Water jacket plates are made of thin material. They were designed in this way to accommodate the pressure caused by water in the block expanding during freezing. As the material is so thin the plates tend to be corroded and soon need replacing. The rubber gasket only goes round the perimeter of the plate and so the water can still attack the rest of the plates. I have made my own , rubber gaskets which are the full size of the plates and are solid so preventing the water from attacking the plates. However, the rubber is flexible and will cater for expansion during freezing.

ND misfiring

We had been having a lot of trouble with the ND misfiring and even changing the coil, pump, contact breakers, etc., did not cure the problem. We found that on the reserve petrol pipe this misfiring didn't occur and so concluded that the problem must be with the main petrol feed pipe. I pumped air through it and even used a flexible cable to clean out the line but that only cured it for a short time.

After our trip to France for last year's 'Le Kimber' trial, petrol was leaking from a cracked soldered joint at the tank take-off, probably caused by catching the pipe on a rock or something. I took off the pipe and resoldered the joint having checked that the pipe was clear all through. As the petrol had been drained from the tank I thought it would be worthwhile to check the take off pipes in the tank itself. When the main feed was removed it was found to be very non- standard. Instead of a 2" long copper feed pipe enclosed in a closed off cylinder of fine wire mesh it looked like a nozzle from a welding torch. The open end of this had been almost closed off by a badly soldered filter mesh which probably restricted the flow by 50%. In addition, a piece of sealer or similar had got caught in the mesh and was effectively acting as a flap valve closing off the opening when the fuel was flowing, but opening when we had blown it back with an air line.

The solution didn't cost anything which made a nice change!

Philip Bayne-Powell, Normandy, Surrey.

That's all for this issue. I hope to have more interesting information for you next month including another of Neil's ' Back to Basics’articles.

Malcolm


The following is another of those articles of yesteryear sent in by Horace Willmot -the caption is

A "Cool" Plug

“Messrs.

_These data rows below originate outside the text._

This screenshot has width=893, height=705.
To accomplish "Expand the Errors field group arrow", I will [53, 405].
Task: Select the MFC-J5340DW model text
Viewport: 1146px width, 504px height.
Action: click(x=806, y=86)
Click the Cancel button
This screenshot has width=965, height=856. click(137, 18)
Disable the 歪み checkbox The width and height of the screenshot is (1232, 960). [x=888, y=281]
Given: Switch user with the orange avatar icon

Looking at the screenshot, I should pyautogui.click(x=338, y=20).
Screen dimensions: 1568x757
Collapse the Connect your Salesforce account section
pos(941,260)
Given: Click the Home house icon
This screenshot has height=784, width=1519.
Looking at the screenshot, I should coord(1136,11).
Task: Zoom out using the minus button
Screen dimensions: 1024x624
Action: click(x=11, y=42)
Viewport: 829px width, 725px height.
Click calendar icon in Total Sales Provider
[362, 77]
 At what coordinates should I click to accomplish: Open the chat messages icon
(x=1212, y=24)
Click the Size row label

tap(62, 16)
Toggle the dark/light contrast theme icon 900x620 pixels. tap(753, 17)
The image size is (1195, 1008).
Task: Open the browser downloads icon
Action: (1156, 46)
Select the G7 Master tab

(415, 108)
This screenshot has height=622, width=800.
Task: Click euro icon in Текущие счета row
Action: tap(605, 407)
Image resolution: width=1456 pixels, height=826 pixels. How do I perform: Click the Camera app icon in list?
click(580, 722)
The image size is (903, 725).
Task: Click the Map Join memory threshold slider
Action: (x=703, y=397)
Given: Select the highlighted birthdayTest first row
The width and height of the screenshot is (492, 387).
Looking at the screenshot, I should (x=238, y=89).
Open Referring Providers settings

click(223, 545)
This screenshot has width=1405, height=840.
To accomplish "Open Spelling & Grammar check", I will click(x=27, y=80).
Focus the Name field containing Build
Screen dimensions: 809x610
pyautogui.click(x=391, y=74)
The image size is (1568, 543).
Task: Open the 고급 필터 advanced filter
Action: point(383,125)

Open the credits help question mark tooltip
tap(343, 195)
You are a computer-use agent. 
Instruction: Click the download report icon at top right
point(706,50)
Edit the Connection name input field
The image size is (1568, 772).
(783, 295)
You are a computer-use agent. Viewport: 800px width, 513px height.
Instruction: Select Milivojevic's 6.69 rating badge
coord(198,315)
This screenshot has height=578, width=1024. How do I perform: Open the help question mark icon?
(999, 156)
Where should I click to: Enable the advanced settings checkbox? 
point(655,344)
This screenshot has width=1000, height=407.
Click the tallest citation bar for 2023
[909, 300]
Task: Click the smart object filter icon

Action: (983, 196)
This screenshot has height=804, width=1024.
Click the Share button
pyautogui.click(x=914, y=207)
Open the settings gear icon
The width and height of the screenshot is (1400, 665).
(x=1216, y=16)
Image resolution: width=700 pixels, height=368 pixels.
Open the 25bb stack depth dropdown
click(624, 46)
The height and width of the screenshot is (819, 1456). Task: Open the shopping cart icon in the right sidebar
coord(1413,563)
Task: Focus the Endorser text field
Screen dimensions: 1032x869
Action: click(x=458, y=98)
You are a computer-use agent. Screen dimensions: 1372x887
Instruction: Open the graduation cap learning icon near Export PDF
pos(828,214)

G. T. Riches & Co. Ltd., London, have introduced what may be termed an air cooled spark plug.

The insulated central electrode is in the form of a tube with a ball valve at the lower end acting as a non- return valve (see Fig. 204).

Fig. 204-Ventilated Spark Plug

On the suction stroke. air is drawn down through the tube and valve, not only cooling the plug, but it blows away any soot which is so liable to accumulate round the sparking gap. This also prevents pre-ignition, as the plug cannot get hot enough owing to the aforesaid cool air passing through it. Again, this plug forms a type of automatic extra air inlet, and no matter how carefully the carburettor may be set, a decided improvement in running will be noticed immediately these plugs are used. Engine also responds immediately to every alteration of the throttle. Injections of paraffin or petrol can be inserted through the top of the plug, easing the pistons and greatly facilitating starting."